TASK DIRECTIONS:
Among the records that follow, set down only the lines from the one containing "Given: Click the Disadvantages header label" to the one containing "Image resolution: width=1280", both included, exactly.

DATASET RECORDS:

________________________________________

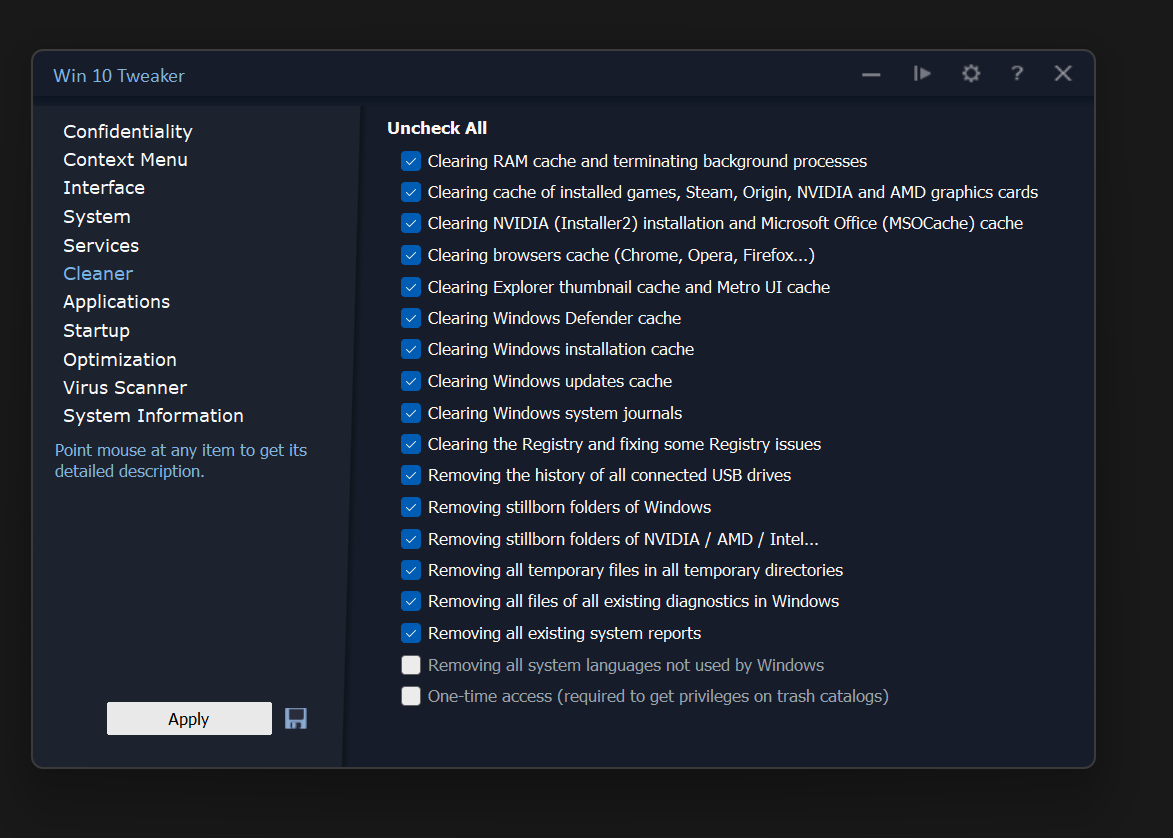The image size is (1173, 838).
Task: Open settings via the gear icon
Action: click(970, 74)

________________________________________

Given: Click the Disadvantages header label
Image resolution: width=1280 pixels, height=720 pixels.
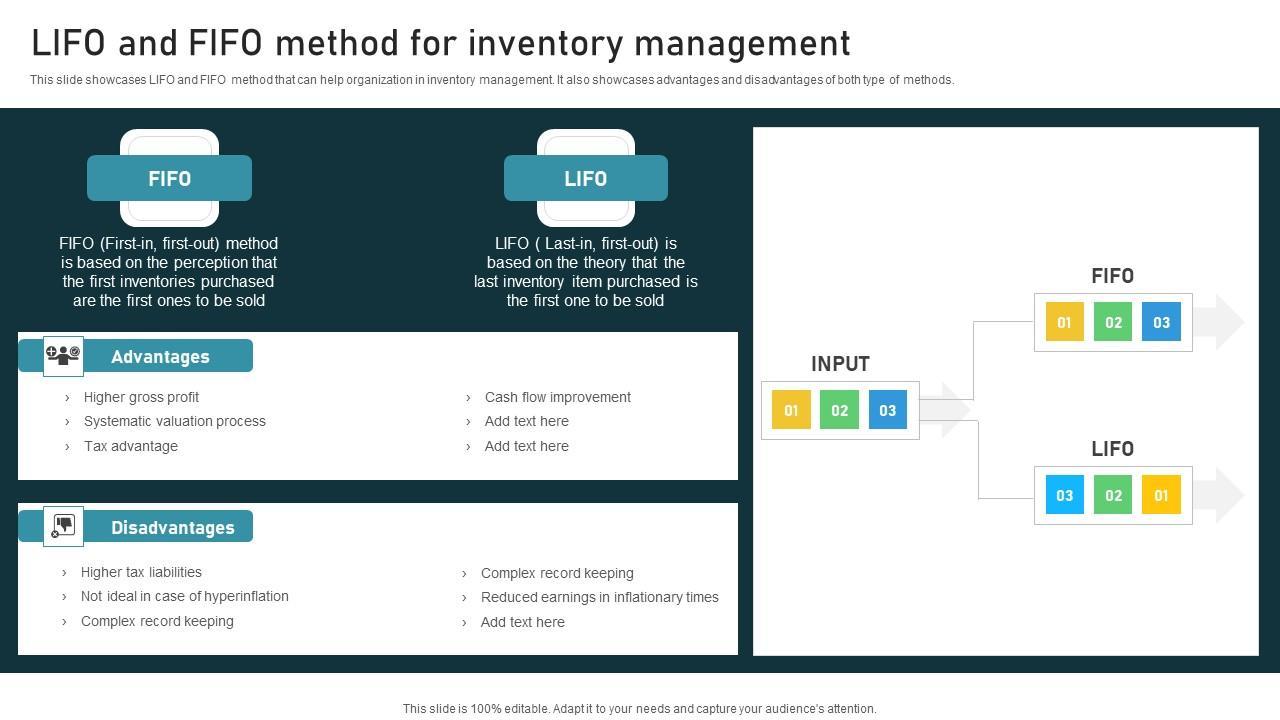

________________________________________

TASK ANSWER:
Given: Click the Disadvantages header label
Image resolution: width=1280 pixels, height=720 pixels.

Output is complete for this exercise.